Similarly, some authors have studied the impact of menopause on human tendons and fascias which, like the cervix, are also mainly comprised of collagen. The study of the arcus tendineous fasciae pelvis (ATFP), a structure which gives support to the anterior vagina, in both pre- and postmenopausal women, for example, showed that the changes in collagen I, rather than in elastin or in smooth muscle, appear to compromise the tensile strength of the tissue after menopause [30]. Further analysis of tendons in women exposed to low estradiol levels has shown a higher proportion of immature cross-links, relatively higher compliance and lower stiffness when compared to postmenopausal women with no hormonal replacement which supports the hypothesis that oestrogen levels in the bloodstream influence the biomechanical properties of collagen [31, 32].

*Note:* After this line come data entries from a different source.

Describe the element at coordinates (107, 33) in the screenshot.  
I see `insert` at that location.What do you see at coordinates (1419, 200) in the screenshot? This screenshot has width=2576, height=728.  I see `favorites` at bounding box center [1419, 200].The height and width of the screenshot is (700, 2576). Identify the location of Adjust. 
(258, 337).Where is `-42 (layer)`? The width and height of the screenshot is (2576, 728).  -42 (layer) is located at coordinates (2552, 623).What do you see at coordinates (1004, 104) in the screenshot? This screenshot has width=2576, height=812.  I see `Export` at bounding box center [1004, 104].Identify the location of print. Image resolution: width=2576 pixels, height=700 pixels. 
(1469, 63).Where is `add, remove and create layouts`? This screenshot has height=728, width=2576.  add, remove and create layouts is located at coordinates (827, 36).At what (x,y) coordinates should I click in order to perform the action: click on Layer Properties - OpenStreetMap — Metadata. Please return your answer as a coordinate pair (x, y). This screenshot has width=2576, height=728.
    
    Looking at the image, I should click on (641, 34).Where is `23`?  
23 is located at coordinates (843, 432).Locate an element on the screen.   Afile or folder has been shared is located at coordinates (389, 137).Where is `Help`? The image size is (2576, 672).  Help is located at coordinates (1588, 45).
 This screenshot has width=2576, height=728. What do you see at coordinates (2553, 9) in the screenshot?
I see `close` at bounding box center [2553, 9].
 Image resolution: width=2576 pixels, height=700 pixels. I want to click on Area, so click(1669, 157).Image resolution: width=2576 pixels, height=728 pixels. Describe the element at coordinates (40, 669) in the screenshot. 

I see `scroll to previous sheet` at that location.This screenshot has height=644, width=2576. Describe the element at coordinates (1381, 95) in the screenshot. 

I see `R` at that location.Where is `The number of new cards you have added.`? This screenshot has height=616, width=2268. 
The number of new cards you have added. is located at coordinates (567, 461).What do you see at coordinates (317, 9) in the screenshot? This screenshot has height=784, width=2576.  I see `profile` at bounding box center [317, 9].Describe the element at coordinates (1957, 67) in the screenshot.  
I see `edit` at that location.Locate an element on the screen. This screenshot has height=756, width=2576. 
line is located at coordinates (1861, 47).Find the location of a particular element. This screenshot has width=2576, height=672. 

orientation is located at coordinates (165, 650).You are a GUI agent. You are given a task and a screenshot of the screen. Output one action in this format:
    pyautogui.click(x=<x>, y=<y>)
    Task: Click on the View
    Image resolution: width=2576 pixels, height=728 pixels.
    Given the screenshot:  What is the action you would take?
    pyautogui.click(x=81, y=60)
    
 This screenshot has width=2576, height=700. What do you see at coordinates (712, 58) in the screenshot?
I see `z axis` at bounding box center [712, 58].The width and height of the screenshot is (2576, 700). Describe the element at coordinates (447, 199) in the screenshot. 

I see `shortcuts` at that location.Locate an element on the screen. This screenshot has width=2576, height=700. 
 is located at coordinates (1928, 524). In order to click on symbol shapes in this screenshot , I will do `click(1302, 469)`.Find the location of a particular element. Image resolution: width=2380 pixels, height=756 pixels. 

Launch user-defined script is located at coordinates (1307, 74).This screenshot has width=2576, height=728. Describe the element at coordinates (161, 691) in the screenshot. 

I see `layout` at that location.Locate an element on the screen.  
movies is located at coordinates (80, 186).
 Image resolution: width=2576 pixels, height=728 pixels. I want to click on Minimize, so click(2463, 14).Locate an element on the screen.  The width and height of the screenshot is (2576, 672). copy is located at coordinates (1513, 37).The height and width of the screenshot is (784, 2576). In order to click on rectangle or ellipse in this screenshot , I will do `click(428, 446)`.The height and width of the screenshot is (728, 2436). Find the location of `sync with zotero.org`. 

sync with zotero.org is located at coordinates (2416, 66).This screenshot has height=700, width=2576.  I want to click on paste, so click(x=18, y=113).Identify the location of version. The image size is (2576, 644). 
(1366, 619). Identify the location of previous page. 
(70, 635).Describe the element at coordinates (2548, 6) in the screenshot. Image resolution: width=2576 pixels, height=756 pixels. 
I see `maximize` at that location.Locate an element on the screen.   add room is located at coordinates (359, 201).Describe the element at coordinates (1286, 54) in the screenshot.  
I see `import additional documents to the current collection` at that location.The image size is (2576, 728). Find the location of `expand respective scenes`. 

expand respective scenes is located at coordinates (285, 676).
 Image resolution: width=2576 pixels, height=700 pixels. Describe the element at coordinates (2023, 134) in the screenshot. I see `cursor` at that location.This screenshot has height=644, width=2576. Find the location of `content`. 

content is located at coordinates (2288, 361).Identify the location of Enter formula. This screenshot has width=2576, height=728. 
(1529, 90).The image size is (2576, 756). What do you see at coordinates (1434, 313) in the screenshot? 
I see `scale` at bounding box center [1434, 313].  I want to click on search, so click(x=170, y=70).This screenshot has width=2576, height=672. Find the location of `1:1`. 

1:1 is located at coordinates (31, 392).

Finally, our study, with its strengths and limitations, highlights the existing gap in knowledge about the morphology and behaviour of cervical collagen in women and emphasises the need for further and larger studies to explore how collagen alignment is affected by menopause, pregnancy and problems of the pelvic floor such as extensive prolapse of the pelvic organs.

Conclusions

SHG microscopy can be used to visualise collagen and assess the orientation of collagen fibres in the human cervix. Differences in cervical collagen orientation between pre- and postmenopausal women can be easily observed and quantified with SHG using user-friendly imaging tools. This technique suggests that postmenopausal women have an increased alignment of collagen fibres in the cervix compared to their premenopausal counterparts which would result in increased stiffness and reduced compliance of the tissue.

The orientation of collagen fibres is reported to play an essential role during the cervical remodelling process both in normal and preterm labour [11].

Accordingly, developing and perfecting an imaging technique which has the potential to non-destructively monitor and quantify changes in cervical collagen alignment in vivo would be very valuable. Ultimately, we would like to employ this technique to assess cervical remodelling prior to human birth.